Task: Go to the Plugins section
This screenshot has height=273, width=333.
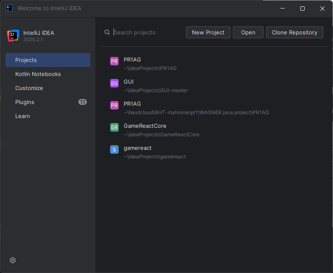Action: tap(25, 102)
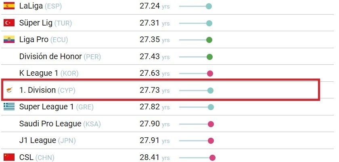Click the green slider dot for Liga Pro
Viewport: 339px width, 162px height.
[209, 40]
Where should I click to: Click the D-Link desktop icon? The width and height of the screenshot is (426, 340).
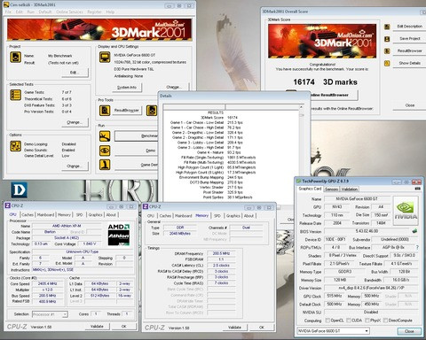click(20, 189)
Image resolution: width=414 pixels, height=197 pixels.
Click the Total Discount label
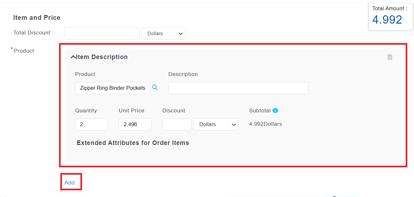(x=32, y=33)
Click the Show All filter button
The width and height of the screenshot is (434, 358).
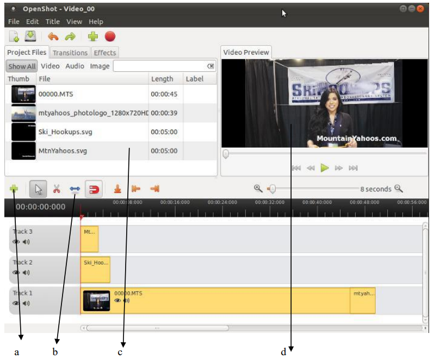[x=22, y=66]
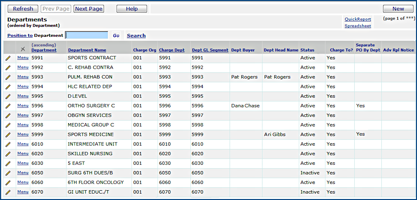Open the Menu for department 5995

[23, 96]
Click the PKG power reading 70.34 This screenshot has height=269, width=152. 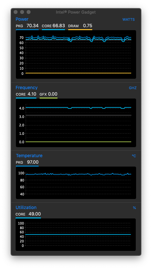point(32,26)
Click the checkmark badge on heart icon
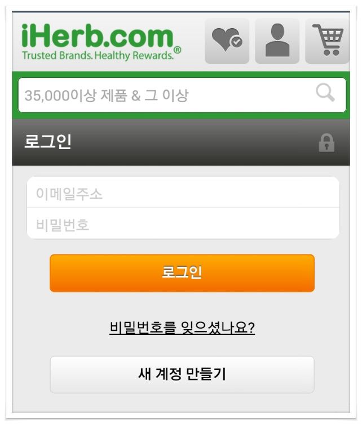362x424 pixels. point(237,42)
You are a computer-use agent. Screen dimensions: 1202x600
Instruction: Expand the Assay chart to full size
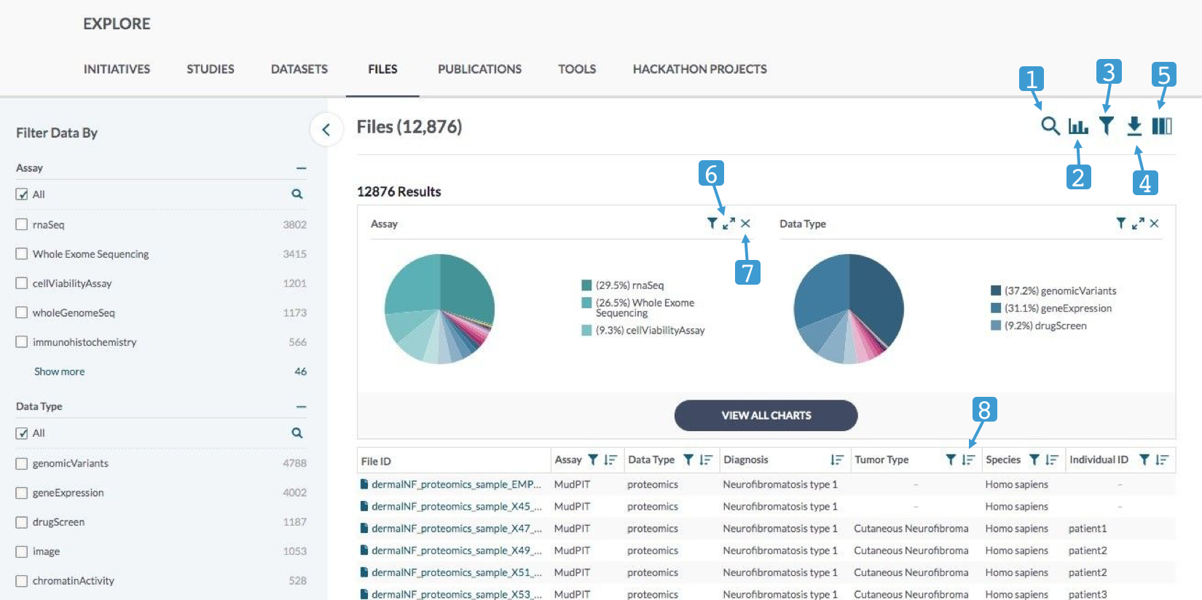[x=728, y=224]
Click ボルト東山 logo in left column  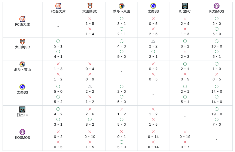[22, 64]
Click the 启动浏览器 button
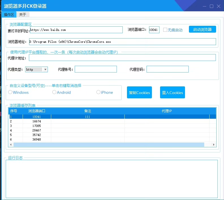The image size is (224, 200). pyautogui.click(x=202, y=29)
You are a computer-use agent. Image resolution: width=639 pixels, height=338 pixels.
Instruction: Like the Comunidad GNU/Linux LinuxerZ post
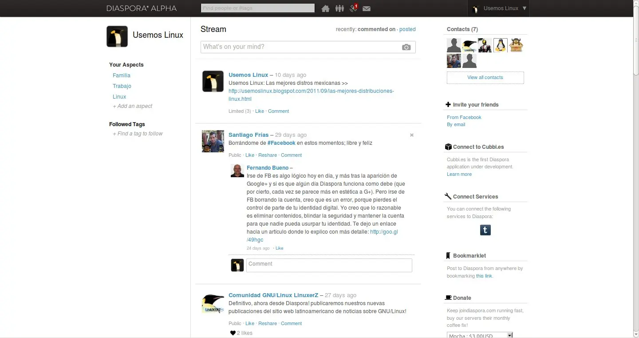(x=250, y=323)
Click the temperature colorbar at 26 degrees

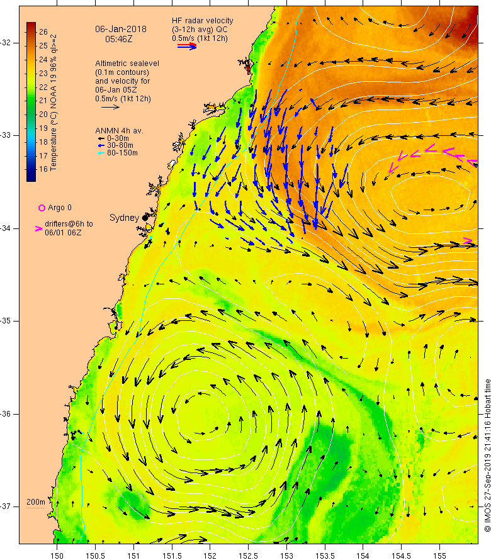(31, 32)
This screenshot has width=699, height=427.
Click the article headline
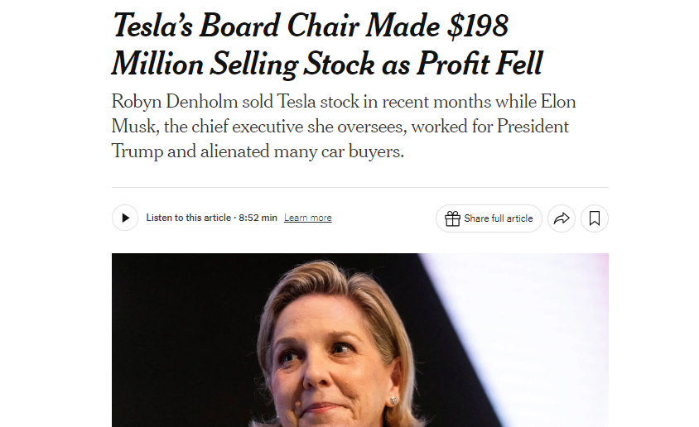pyautogui.click(x=327, y=45)
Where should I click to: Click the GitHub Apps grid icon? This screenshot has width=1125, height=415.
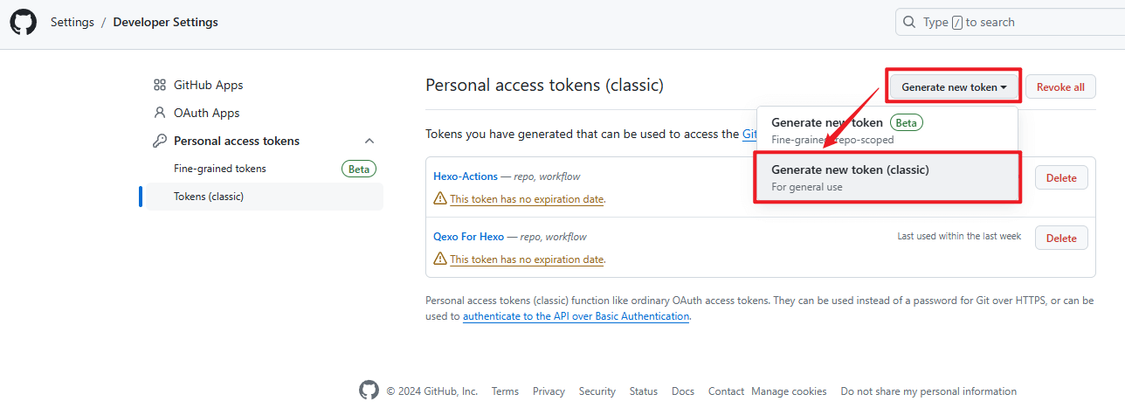tap(159, 85)
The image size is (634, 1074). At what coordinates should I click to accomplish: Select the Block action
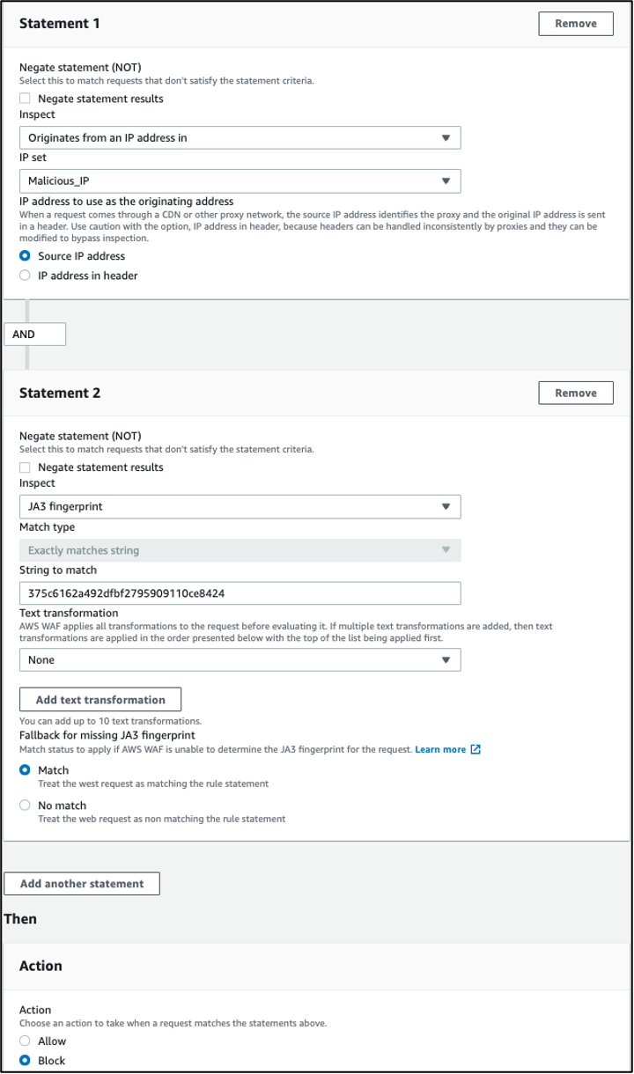pos(25,1060)
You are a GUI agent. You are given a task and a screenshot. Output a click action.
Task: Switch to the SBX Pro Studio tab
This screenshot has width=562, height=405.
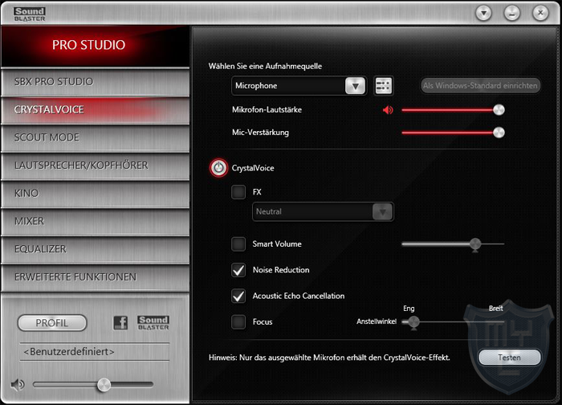tap(95, 81)
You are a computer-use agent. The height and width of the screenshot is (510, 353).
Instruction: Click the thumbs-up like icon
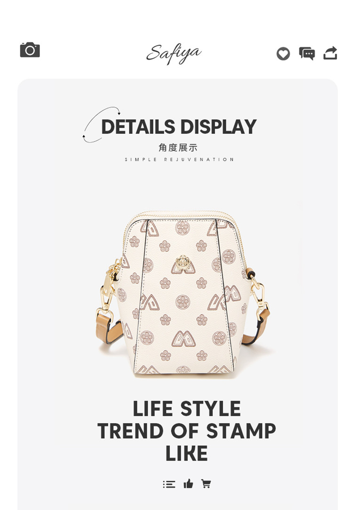click(188, 484)
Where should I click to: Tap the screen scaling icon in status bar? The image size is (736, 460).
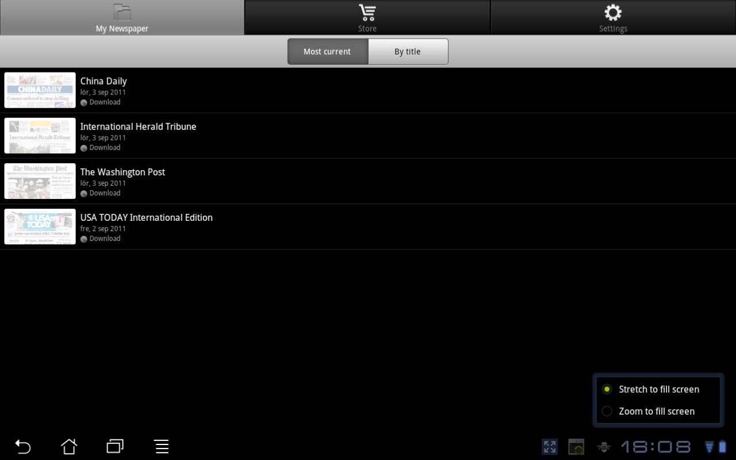(x=550, y=447)
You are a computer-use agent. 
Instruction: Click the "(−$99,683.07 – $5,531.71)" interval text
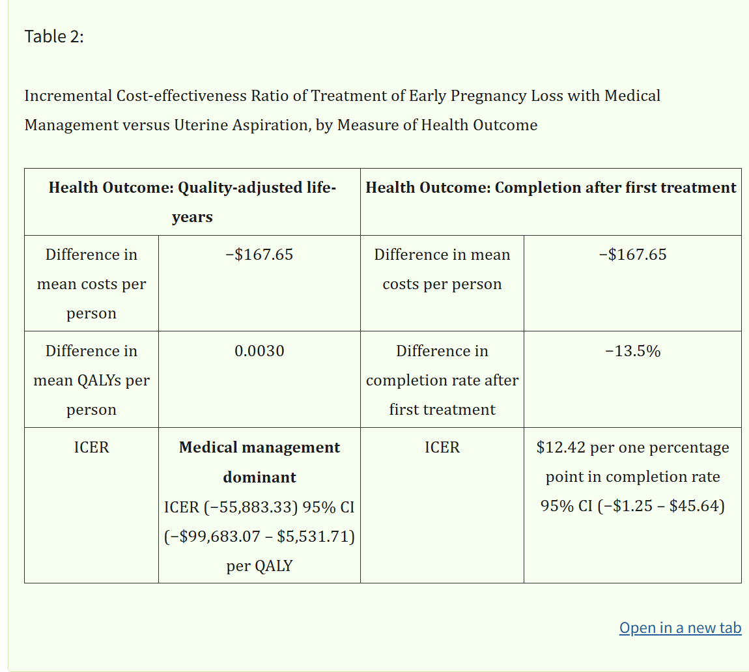[259, 537]
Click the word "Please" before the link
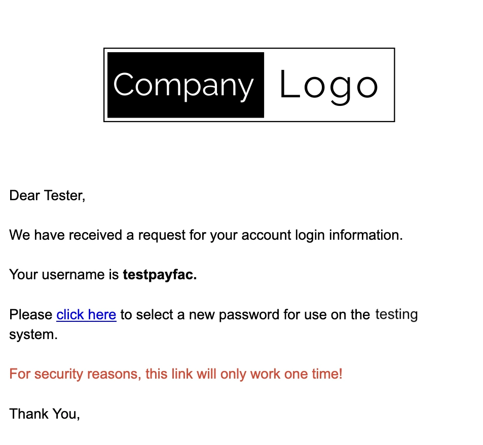483x445 pixels. click(31, 315)
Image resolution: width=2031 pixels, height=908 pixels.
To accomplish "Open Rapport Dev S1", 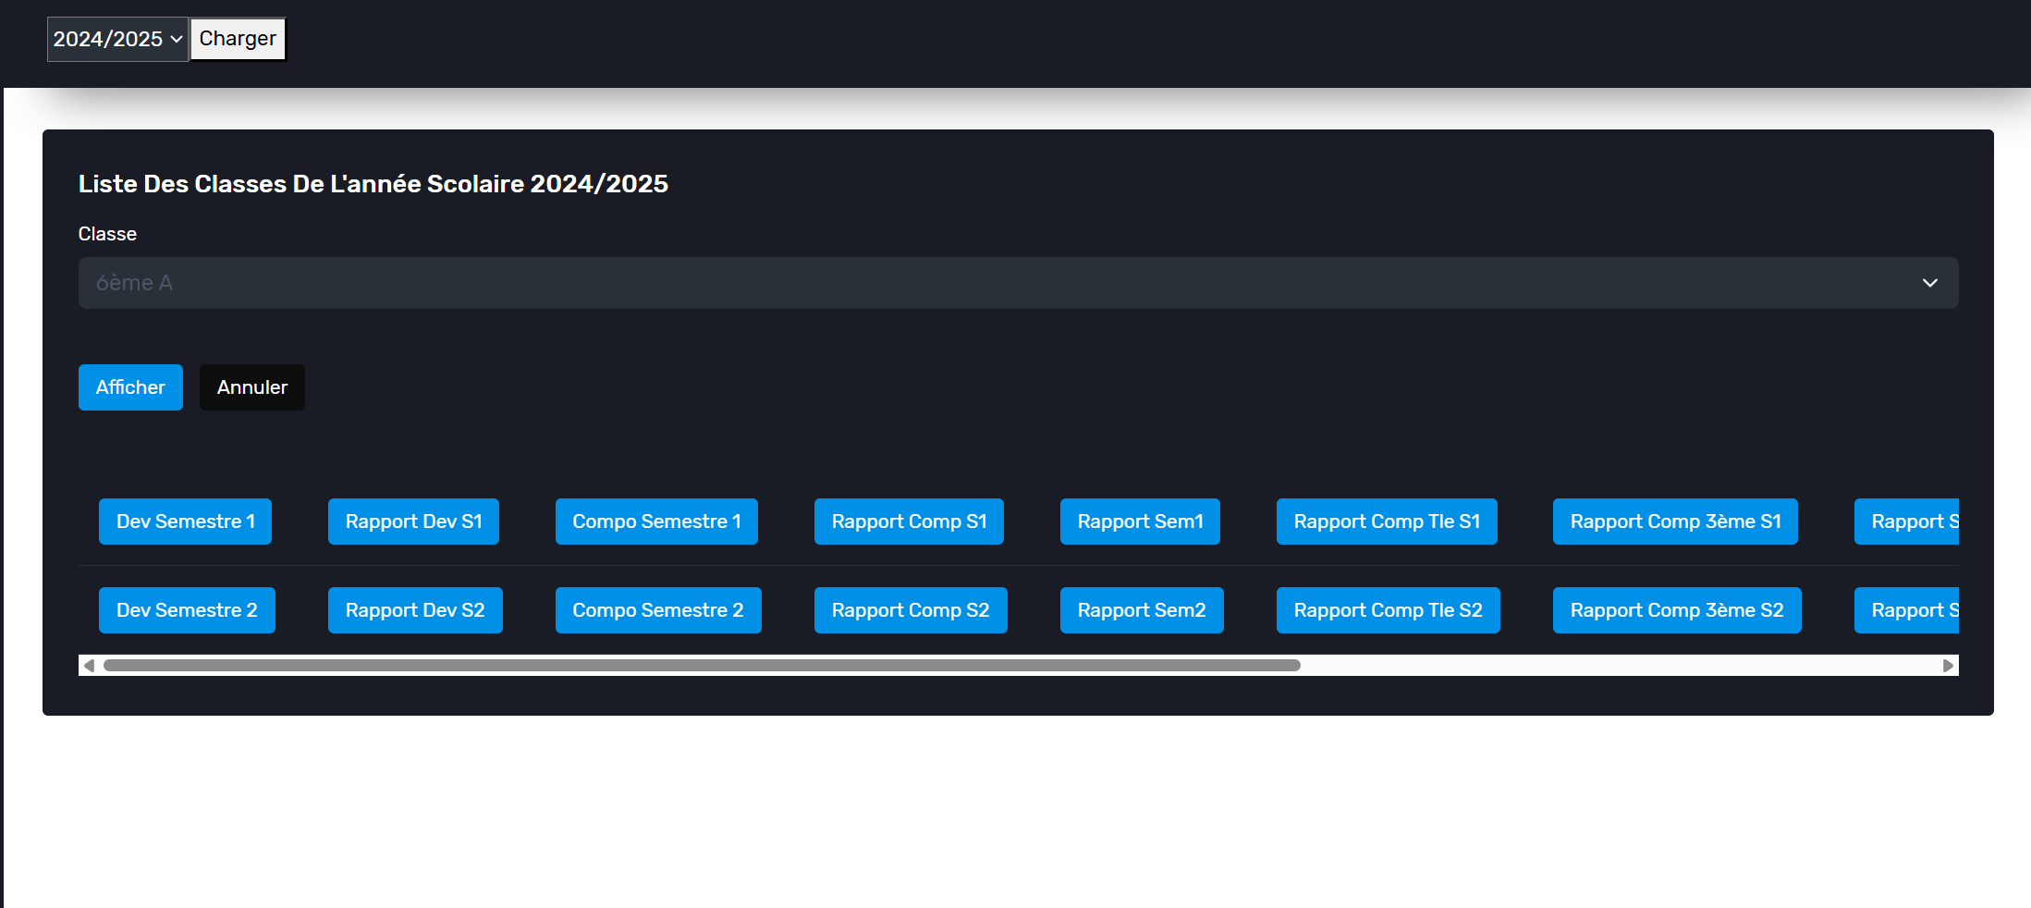I will tap(413, 521).
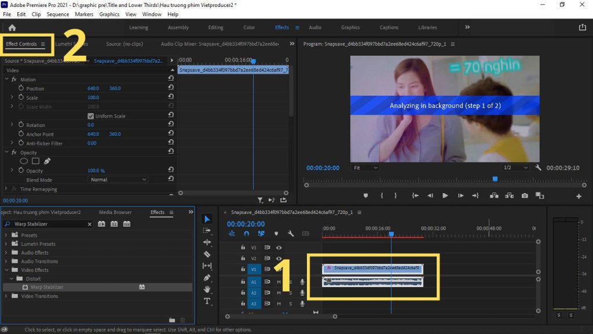This screenshot has height=334, width=593.
Task: Open the Fit zoom level dropdown
Action: pyautogui.click(x=365, y=168)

• **ABOUT THIS EXERCISE**: All lines above in which the word "resolution" occurs should be identified and copied.

• **EXERCISE SOLUTION**:
Image resolution: width=414 pixels, height=197 pixels.
You are a computer-use agent. Image resolution: width=639 pixels, height=338 pixels.
Image resolution: width=2031 pixels, height=908 pixels.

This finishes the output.